I have officially joined the "ironstone" bandwagon.  I've been admiring ironstone collections for some time.  I've coveted those beautiful pieces: the more aged and crazed the better.  But I am not the sort of person to collect things.  I've always been adamantly anti-collection.  I'm not into clutter.  I certainly don't see it as an investment, in the sense that most people I know with a tendency to collect don't make any money from the habit (especially when they are TRYING to make money.)  I think I have always felt that collecting was one short step away from hoarding.  Or maybe the collectors I know, are also, coincidentally, hoarders.

But.  But.  Ironstone is beautiful.

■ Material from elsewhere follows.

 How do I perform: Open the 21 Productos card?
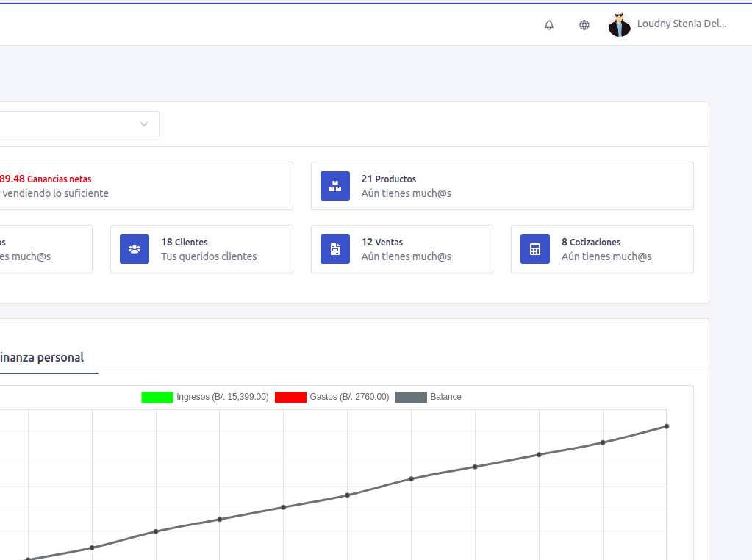[501, 186]
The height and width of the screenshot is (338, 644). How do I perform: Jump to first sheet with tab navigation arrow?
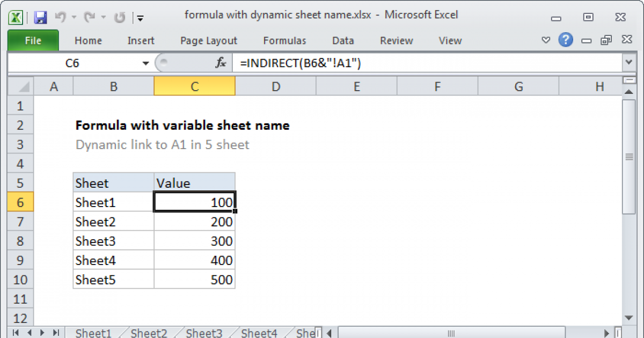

And home decor neutral, so it will always go with whatever color scheme I am obsessing over.  (I could also see myself beginning a teapot collection too but that is for another day and another time.)

I took a vacation day from work today, and my mother and I wandered down to one of my favorite local antique shops: Collinsville Antiques in New Hartford, CT.  This place is a former warehouse: it's huge and it's overwhelming and it's a veritable treasure chest.

picture taken from Collinsville Antiques homepage

Today was not at all disappointing.  In fact, at a certain point, I had to STOP looking because I had just passed my $100 target threshold.  My mom is on the hunt for solid brass or pewter candlesticks, so she had her own mission in mind. I snapped a few pictures of the booths that really appealed to me.  The entire place is visually appealing if you happen to be of a vintage mindset.

I wanted this set badly, but did not want to shell out the money (today)  J&G Meakin, circa mid 1880's, Pitcher and Wash Basin for $145

I want this hutch to magically appear in my apartment.

So, now we come down to what I picked out for myself.  I purchased three pieces today.  The first was a very large white ironstone pitcher: the design is simple and the crazing is subtle.  The antique store had it labeled as J&G Meakin circa 1880's.  I bought it for $55 which I thought was a decent price for such a large piece with few imperfections.  The label on the bottom says "Warranted" and not a brand name, but I googled the J&G Meakin markings and I think their labeling seems legit.

The next piece I picked out is labeled, but in such a way that I can't read it at all.  The tag did not specify a maker either.  The mark is imprinted into the gravy boat and it has been partially rubbed away over time.  The sales ticket said it was an early American ironstone gravy boat.  The piece is so aged, that I can't tell if it was meant to be beige or if it was originally ivory and has just darkened over time.  The crazing is significant.  I liked the lines of this particular piece.  The banding is reminiscent to me of dental molding, or early colonial architectural lines.

The last piece I picked out is clearly more contemporary, but I really like pitchers.  It has a traditional grape motif on it, which given the Red Cliff mark on the bottom probably means it's a 1950's piece.